La flor de lis viene a ser la pata de la oca y asimismo la runa de la vida, símbolo positivo, por tanto, que se contrapone a la muerte.

La hoja de higuera representa al árbol prohibido del paraíso de cuyo fruto, el higo, comieron Adán y Eva, según creencia antigua. Se ve muy claramente en la citada iglesia de Lizarraga donde aparecen la higuera y el roble como árboles que representan la muerte y la vida. La antigua y la nueva ley, respectivamente.

El grano de trigo enterrado en buena tierra muere y renace y florece dando el ciento por uno y se convierte en el alimento material y espiritual.

Traducido en mensaje catequético podemos decir que la portada de la iglesia de San Miguel de Eslava nos dice lo siguiente:

Para salir del pecado y de la muerte (higuera) y lograr la vida espiritual (flor de lis), el cristiano ha de alimentarse con el pan (bolas esféricas y trigo) que en la eucaristía se convierte en el mismo Jesús.

Como en Guerguitiáin, como en Besolla, como en Najurieta, como en Garaioa, como en Izco, como en Lizarraga de Izagaondoa, en la portada de San Miguel de Eslava se repite el mismo mensaje básico para el cristiano.

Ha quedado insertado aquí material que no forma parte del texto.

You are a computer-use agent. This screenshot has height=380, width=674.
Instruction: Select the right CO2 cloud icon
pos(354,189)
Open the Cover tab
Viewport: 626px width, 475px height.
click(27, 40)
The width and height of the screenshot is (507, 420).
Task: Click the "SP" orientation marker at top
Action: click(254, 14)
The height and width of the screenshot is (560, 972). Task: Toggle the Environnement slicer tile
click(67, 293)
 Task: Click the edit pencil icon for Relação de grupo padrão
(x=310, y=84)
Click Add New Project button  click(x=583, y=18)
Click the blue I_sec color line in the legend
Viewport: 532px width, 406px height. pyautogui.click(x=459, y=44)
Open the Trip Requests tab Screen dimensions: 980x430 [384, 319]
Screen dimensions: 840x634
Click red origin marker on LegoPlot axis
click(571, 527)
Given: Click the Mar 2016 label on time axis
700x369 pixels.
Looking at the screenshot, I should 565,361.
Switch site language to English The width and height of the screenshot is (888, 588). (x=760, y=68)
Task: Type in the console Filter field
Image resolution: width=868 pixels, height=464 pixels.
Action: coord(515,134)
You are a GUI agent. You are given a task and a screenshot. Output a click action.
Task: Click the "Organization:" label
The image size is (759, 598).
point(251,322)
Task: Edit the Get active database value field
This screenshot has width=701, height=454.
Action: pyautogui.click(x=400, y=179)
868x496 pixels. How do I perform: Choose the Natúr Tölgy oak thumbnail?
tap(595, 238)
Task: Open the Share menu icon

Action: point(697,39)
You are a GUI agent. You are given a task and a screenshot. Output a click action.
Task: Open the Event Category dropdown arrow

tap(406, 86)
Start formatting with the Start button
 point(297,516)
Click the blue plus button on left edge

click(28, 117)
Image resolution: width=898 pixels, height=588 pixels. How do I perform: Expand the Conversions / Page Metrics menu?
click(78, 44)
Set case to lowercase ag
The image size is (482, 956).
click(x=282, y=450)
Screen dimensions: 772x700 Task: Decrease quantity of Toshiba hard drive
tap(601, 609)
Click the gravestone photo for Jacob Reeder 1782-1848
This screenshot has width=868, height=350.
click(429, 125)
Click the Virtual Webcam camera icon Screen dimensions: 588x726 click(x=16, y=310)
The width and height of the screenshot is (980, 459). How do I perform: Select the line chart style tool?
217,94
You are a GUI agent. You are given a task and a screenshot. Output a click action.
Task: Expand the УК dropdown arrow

Pero sigamos recorriendo las calles de Eslava y nos toparemos con algún misterio para resolver por los estudiosos, como es lo que se muestra en la siguiente composición fotográfica.

Un recinto subterráneo de bóveda de cañón recuperado en parte, con ventana abocinada al interior que derrama la luz sobre la estancia principal rectangular en cuyos laterales se abren dos estancias en cada lado, con la puerta de entrada bajo la ventana que da a una pequeña galería también de bóveda de cañón con imposta a ambos laterales de la pared. En la estancia más grande dos pocitos rectangulares. ¿Qué era este recinto subterráneo? ¿Para qué se utilizaba? ¿Era un taller? ¿Una pequeña fábrica de teñidos de paños? ¿Un establo para guardar el ganado? Lo interesante es que la pared del fondo de la gran estancia parece tapar otra galería que seguiría por debajo de las viviendas.

Resolver estos misterios ayudará también a responder a la pregunta del inicio ¿VNDE VENIS? ¿De dónde vengo?

Y dar respuesta a este interrogante creo que es básico para encaminar los pasos hacia el futuro. ¿ET QVO VADIS? ¿A dónde vas?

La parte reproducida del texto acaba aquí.